Arsen menatapnya dalam diam, pandangannya tak goyah sedikit pun. Sorot mata itu seperti menelanjangi kebohongan yang berusaha Zayan tutupi.
“Hmm... Zayan,” gumam Arsen pelan namun tajam, “aku rasa ada yang tidak beres. Naya terlihat sangat terpukul, tapi juga sangat yakin pada satu hal... dan itu bukan soal anak.”
“Paman, tolong percaya padaku, bukan padanya. Wanita itu hanya ingin memaksaku bertanggung jawab. Dia pasti bicara yang bukan-bukan agar aku tak bisa lepas darinya,” ucap Zayan cepat, kalimatnya terdengar seperti senjata terakhir.

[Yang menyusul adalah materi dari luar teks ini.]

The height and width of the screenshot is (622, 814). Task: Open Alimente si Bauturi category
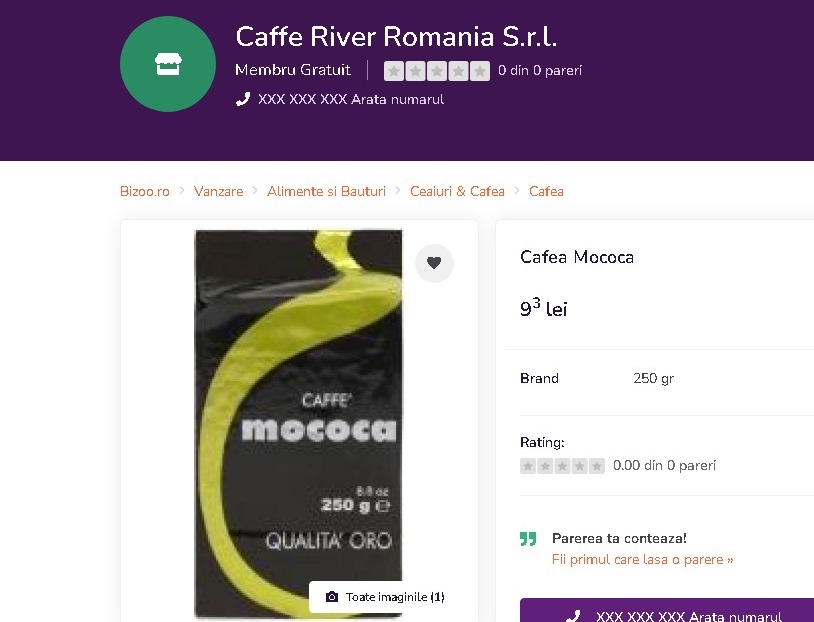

Tapi ekspresi Arsen tetap dingin. Tekanan itu makin kuat, hingga Zayan kalap. Napasnya memburu, keringat dingin mulai membasahi pelipisnya.
Ia tahu, jika Naya sudah bicara, maka hanya soal waktu sampai semuanya terbongkar.
Dan akhirnya, dengan suara tercekat, Zayan membuka mulut. “Paman... aku akui. Aku memang yang memberikan minuman itu. Tapi aku bersumpah, aku tidak pernah menyentuh Naya. Anak itu... bukan anakku. Aku tidak pernah menyentuhnya.”